Which lines of the entries below include "will"? List them all.

RECORDS FOR PROCESSING Start Marker

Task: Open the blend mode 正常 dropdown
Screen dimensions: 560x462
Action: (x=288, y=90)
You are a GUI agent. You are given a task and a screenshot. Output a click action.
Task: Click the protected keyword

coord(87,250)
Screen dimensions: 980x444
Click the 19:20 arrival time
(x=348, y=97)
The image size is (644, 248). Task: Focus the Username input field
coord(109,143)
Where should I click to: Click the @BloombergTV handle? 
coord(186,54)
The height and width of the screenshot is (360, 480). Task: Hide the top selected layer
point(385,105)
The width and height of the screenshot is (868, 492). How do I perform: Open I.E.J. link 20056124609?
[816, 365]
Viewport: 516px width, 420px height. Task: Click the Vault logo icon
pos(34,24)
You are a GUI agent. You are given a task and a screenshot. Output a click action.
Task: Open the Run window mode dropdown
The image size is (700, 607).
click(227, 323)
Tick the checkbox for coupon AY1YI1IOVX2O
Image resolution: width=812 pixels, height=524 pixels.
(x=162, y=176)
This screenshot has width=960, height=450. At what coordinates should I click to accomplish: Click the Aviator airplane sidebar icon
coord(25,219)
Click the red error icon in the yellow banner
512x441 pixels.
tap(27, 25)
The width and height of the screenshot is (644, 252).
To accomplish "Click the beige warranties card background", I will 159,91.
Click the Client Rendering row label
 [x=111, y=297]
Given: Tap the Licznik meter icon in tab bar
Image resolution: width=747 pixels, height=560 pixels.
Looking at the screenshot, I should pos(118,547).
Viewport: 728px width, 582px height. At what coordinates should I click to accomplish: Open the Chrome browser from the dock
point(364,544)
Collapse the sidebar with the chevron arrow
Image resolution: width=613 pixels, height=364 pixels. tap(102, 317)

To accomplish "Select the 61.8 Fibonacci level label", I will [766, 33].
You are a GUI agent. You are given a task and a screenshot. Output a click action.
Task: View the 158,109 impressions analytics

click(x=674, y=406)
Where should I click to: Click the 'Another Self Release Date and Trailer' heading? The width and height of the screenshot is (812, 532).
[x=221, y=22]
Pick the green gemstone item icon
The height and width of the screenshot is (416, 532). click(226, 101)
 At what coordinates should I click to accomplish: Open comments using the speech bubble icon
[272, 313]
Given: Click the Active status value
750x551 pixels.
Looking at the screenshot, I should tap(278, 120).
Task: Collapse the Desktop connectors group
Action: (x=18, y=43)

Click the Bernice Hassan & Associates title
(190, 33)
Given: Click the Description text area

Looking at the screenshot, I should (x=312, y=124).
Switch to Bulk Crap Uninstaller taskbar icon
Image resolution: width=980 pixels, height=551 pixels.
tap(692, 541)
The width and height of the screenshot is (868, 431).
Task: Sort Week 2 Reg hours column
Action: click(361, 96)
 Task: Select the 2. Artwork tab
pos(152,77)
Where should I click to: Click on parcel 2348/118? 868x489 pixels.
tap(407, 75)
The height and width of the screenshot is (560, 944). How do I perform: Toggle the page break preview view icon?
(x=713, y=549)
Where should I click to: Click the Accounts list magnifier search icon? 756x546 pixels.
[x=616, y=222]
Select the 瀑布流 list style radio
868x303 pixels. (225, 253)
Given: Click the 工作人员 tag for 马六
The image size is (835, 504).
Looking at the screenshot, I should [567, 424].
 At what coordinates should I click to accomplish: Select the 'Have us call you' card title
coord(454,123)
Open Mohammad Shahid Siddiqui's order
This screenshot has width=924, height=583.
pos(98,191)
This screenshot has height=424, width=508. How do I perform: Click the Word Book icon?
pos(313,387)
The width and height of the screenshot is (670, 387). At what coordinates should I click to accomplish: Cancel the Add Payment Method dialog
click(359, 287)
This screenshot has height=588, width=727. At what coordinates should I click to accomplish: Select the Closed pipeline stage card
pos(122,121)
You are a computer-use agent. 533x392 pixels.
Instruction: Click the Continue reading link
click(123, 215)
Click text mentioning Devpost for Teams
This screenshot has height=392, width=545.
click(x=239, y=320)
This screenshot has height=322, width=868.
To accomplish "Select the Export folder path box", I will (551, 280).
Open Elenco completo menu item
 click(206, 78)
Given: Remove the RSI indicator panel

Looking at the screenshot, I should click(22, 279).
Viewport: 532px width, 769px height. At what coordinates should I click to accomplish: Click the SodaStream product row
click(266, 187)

RECORDS FOR PROCESSING End Marker

▸ TASK ANSWER:
To accomplish "Click the beige warranties card background", I will 159,91.
To accomplish "Select the 61.8 Fibonacci level label", I will [766, 33].
To accomplish "Select the Export folder path box", I will (551, 280).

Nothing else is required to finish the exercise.